Hillman tried to find different avenues to study for careers, but she kept coming back to art. She felt it was her calling.

“When I came to UVa-Wise, I wondered if I could even call myself an artist,” she added. “It seemed like such a bold title to bestow on yourself without being established. Now I know that being an artist is about being in a constant pursuit of creativity, growing and learning.”

Hillman learned that there is never a plateau or pedestal that one can reach to earn the title of artist.

“For me, the term ‘artist’ means someone who has an ever growing relationship with creating art. So yes, I’m an artist.”

Hillman, like nearly 200 students on campus, participated in an undergraduate research project. She tackled the topic of “The Self-Portrait: An Exploration of Process.” She spent countless hours on her project before realizing that her art was her research.

“As I started my research, I got a bad feeling of self doubt and worry,” she said. “It really held me back. I finally decided to forget that fear and push on and see what happened.”

What happened was a series of self-portraits of Hillman in different styles and themes. She also looked at her work and realized that her work was mimicking some of the artists’ work that she learned about in art history class. The realization left her feeling connected to those artists in many ways. One portrait, she thought, had mimicked Edward Munch while another one seemed to mimic Matisse.

“It made me more aware of how I might be coming across to people,” she said.

She decided to use Feldman’s Method of Critique on her own work to note elements within the art work such as color, line, shape, texture, space, form, unity and balance.

“After performing Feldman’s Critique on my own work, I expected to find inconsistencies between the results and reality,” she said. “If this is so, the same could be assumed about what art history teaches about past works.”

Hillman posed the questions of how much can a viewer assume to know about an artist and his or her work without knowing the artist’s history, and are there limitations to what a viewer can presume to know when using Feldman’s Method of Critique.

The viewers’ critique of her self-portraits revealed that they did not completely match her own views on her work.

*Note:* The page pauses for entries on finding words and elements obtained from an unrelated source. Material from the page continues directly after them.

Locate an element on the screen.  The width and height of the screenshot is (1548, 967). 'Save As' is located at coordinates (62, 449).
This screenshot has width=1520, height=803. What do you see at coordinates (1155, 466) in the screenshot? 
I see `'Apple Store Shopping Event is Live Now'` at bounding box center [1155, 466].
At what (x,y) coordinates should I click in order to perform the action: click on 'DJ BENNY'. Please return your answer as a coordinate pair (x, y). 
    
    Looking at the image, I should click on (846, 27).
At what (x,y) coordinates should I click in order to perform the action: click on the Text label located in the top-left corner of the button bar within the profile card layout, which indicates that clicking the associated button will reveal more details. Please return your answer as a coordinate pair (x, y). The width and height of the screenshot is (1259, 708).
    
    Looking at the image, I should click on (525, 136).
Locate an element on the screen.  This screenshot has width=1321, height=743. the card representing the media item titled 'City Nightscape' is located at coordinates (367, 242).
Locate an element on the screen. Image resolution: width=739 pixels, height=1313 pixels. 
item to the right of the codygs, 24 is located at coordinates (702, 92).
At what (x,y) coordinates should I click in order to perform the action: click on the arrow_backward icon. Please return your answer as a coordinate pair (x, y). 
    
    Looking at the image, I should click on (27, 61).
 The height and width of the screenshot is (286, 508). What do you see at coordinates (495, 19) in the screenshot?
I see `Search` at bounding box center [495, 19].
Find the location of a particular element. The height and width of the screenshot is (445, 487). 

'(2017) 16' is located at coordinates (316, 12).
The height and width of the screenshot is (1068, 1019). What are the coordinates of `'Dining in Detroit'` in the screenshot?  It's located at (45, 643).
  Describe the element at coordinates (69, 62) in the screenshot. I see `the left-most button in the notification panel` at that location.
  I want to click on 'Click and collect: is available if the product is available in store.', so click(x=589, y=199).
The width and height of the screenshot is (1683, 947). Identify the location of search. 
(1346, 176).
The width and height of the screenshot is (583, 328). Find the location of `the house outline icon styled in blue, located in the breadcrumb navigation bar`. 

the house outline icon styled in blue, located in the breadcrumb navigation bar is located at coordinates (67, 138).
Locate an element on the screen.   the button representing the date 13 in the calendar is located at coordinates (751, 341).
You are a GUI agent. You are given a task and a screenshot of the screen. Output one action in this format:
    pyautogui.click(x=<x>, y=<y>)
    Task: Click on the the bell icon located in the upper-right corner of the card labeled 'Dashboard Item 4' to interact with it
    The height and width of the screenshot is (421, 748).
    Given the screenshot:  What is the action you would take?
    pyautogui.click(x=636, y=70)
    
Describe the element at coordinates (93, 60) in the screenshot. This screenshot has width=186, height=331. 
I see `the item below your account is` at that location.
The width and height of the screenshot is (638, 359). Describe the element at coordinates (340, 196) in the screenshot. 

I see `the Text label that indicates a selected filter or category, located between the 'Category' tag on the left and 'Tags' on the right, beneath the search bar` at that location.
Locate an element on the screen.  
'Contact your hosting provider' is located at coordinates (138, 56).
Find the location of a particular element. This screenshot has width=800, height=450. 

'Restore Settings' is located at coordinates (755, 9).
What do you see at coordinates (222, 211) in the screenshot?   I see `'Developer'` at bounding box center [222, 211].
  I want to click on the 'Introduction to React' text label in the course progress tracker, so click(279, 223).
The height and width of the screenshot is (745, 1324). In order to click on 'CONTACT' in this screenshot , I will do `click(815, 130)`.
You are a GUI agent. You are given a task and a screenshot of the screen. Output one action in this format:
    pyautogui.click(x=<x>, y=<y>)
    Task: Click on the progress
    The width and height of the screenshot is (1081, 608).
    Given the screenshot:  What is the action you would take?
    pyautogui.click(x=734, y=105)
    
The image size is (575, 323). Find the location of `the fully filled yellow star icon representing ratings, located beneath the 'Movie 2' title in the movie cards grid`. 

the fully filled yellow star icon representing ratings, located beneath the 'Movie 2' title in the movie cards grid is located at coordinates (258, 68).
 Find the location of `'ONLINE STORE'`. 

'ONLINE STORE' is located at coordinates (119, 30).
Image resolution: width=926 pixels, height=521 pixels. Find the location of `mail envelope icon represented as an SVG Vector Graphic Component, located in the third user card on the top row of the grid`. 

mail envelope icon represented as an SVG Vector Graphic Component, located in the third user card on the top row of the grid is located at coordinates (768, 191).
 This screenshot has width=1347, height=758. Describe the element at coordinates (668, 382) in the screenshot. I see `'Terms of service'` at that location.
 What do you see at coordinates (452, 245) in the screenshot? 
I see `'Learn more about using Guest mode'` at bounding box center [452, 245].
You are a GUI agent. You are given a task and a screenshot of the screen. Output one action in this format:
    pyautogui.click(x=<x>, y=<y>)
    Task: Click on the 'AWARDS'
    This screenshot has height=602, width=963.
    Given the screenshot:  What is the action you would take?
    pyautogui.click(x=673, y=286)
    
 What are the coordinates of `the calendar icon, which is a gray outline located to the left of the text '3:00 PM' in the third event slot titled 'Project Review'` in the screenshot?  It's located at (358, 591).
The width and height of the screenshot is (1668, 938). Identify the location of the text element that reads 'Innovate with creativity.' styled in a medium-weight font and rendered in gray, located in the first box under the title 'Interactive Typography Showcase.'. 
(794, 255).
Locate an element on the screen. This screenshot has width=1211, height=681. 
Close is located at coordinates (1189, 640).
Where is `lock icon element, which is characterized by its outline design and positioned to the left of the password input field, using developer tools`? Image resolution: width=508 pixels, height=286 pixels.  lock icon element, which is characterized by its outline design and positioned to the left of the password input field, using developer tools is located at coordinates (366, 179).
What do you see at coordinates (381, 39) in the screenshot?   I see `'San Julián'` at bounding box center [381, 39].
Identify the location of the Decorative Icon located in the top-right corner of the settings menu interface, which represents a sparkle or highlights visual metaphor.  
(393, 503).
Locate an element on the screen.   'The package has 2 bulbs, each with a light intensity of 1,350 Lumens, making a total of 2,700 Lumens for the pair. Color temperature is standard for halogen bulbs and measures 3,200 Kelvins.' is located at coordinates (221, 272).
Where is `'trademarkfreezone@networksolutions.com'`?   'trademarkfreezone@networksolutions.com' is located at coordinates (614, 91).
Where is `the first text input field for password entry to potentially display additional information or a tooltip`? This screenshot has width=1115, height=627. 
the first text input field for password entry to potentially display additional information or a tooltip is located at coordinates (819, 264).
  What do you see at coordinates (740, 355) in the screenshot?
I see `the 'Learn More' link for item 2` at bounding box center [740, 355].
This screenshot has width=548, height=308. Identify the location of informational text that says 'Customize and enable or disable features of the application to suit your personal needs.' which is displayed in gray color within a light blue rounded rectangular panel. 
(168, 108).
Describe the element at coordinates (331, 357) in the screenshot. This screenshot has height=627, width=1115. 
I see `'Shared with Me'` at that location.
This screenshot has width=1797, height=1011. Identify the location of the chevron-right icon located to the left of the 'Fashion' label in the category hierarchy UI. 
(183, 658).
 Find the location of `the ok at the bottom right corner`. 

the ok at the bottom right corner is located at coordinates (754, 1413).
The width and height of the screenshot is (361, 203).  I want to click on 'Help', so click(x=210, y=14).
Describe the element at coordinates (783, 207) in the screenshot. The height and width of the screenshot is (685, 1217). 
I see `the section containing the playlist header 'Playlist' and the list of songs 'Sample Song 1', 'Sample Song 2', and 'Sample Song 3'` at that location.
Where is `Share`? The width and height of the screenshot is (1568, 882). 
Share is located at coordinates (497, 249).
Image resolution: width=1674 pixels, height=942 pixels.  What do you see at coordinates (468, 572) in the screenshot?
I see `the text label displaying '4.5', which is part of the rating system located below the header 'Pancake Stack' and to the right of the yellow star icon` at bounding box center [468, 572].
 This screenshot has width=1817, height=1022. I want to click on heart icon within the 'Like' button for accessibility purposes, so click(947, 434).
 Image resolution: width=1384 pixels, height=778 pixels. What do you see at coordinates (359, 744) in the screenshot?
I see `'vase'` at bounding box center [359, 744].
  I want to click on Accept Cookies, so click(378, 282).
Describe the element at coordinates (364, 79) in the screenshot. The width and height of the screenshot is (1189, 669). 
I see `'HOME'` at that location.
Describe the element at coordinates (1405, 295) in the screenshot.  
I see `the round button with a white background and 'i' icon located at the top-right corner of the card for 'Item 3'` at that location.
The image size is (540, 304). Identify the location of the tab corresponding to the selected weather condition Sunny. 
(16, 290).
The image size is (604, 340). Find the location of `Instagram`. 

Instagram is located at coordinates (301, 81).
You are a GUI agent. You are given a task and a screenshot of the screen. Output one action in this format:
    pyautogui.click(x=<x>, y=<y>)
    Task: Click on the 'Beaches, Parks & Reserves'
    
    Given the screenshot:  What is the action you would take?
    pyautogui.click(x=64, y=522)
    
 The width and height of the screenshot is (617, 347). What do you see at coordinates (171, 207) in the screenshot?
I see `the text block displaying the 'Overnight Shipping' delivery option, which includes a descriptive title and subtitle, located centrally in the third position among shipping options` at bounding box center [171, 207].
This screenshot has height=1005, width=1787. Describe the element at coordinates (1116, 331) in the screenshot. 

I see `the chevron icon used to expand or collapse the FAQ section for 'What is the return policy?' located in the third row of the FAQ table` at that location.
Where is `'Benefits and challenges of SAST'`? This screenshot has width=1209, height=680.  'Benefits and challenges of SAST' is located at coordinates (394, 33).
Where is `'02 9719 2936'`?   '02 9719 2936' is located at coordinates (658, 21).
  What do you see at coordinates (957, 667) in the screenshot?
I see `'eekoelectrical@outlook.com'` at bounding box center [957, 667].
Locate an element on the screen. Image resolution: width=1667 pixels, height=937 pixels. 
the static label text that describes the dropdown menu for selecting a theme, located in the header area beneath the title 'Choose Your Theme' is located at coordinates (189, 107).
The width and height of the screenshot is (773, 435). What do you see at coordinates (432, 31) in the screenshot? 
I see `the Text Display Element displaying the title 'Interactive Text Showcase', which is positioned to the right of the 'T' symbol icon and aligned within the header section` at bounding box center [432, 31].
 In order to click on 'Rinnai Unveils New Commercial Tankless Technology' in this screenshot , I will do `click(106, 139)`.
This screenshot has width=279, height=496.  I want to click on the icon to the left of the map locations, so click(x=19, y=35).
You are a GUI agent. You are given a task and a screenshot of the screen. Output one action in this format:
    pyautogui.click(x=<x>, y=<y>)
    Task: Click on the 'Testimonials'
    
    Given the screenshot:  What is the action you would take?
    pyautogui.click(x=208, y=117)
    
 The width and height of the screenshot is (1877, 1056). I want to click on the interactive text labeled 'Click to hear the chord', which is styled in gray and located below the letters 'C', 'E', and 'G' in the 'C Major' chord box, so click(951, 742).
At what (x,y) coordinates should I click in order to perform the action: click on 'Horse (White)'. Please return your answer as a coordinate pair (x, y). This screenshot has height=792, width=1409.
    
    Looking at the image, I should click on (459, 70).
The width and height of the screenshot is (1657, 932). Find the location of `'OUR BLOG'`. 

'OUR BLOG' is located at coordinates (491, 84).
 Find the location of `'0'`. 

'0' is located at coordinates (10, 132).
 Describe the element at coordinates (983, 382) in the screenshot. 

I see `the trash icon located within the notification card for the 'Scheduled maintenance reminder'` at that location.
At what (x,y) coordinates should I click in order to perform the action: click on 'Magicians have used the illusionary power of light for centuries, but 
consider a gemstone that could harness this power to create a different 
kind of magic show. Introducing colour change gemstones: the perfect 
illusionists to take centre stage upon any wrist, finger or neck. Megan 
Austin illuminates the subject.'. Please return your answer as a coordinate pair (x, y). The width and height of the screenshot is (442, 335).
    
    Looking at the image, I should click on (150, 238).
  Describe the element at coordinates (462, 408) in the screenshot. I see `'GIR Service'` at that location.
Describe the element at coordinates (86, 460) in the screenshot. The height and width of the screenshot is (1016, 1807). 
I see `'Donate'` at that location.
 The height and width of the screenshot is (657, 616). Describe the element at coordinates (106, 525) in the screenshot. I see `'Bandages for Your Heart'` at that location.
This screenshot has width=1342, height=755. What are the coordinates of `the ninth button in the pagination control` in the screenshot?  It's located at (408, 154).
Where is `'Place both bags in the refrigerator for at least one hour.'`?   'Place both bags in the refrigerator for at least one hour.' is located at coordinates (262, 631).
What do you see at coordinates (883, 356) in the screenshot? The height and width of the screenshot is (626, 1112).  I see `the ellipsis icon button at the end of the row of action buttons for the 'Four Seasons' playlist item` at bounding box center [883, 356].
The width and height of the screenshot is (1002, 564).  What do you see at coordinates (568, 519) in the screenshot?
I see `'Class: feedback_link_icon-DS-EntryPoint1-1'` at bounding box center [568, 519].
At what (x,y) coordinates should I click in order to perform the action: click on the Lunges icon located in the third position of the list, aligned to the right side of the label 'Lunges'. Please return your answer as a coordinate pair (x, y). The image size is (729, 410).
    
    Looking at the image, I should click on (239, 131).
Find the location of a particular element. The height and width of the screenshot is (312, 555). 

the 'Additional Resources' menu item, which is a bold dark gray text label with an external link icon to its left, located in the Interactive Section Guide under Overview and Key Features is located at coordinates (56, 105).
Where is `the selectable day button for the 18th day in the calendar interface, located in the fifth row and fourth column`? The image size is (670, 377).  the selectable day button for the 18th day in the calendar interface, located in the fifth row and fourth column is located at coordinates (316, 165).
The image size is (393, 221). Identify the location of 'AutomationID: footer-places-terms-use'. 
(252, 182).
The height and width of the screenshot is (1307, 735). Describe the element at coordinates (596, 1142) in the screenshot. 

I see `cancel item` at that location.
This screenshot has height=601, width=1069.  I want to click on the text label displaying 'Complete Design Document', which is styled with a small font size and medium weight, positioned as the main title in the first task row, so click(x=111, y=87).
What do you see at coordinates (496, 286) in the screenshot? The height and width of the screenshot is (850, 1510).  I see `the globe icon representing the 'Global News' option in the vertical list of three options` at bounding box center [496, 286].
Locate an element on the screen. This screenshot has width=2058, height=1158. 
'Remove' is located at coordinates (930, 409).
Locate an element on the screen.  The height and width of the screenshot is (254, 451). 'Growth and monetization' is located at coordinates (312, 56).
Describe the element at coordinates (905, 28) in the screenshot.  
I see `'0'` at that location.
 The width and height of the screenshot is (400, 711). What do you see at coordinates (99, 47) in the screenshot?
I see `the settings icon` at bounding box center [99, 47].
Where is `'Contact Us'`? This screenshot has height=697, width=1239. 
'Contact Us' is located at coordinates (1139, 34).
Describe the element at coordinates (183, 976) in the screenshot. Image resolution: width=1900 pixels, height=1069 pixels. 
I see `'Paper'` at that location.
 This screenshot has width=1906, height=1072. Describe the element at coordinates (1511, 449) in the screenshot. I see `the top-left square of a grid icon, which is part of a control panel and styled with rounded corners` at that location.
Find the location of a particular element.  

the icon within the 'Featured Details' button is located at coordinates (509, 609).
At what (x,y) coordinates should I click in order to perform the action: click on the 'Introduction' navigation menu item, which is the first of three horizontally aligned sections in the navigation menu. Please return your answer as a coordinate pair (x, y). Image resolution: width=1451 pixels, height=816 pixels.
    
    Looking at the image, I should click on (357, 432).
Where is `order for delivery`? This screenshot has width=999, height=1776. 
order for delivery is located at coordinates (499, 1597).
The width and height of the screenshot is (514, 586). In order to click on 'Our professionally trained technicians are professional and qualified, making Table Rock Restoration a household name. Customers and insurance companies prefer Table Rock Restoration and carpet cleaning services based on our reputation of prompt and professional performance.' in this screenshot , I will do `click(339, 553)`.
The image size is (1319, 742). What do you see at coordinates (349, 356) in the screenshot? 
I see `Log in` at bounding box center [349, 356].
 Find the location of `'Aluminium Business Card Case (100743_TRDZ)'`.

“The viewer doesn’t have the same relationship with an art work as the artist who created it,” she said. “Each viewer brings a different perspective so no critique can be fully objective.”

Her research showed that knowledge of an artist’s background and concept would always be useful for those whishing to interpret a work of art. She also found that her research led to more questions that answers.

“Does the artist make the rules for a work of art or does the viewer possess the power to alter its meaning?” she said.

Hillman observed in her research that the artistic process is self-research.

She plans to work for a while to gain experience in the workplace, and she will refine her portfolio for graduate school in the future. She said her best times on campus took place in the Gilliam Center for the Arts as she learned who she is and what drives her.

“I’m unsure what concentration I wish to study in graduate school, so I want to spend some time learning what interests me outside of college,” she said. “UVa-Wise gave me the ability to earn a bachelor’s degree at a young age, so I am able to take my time now and discover what I really want.”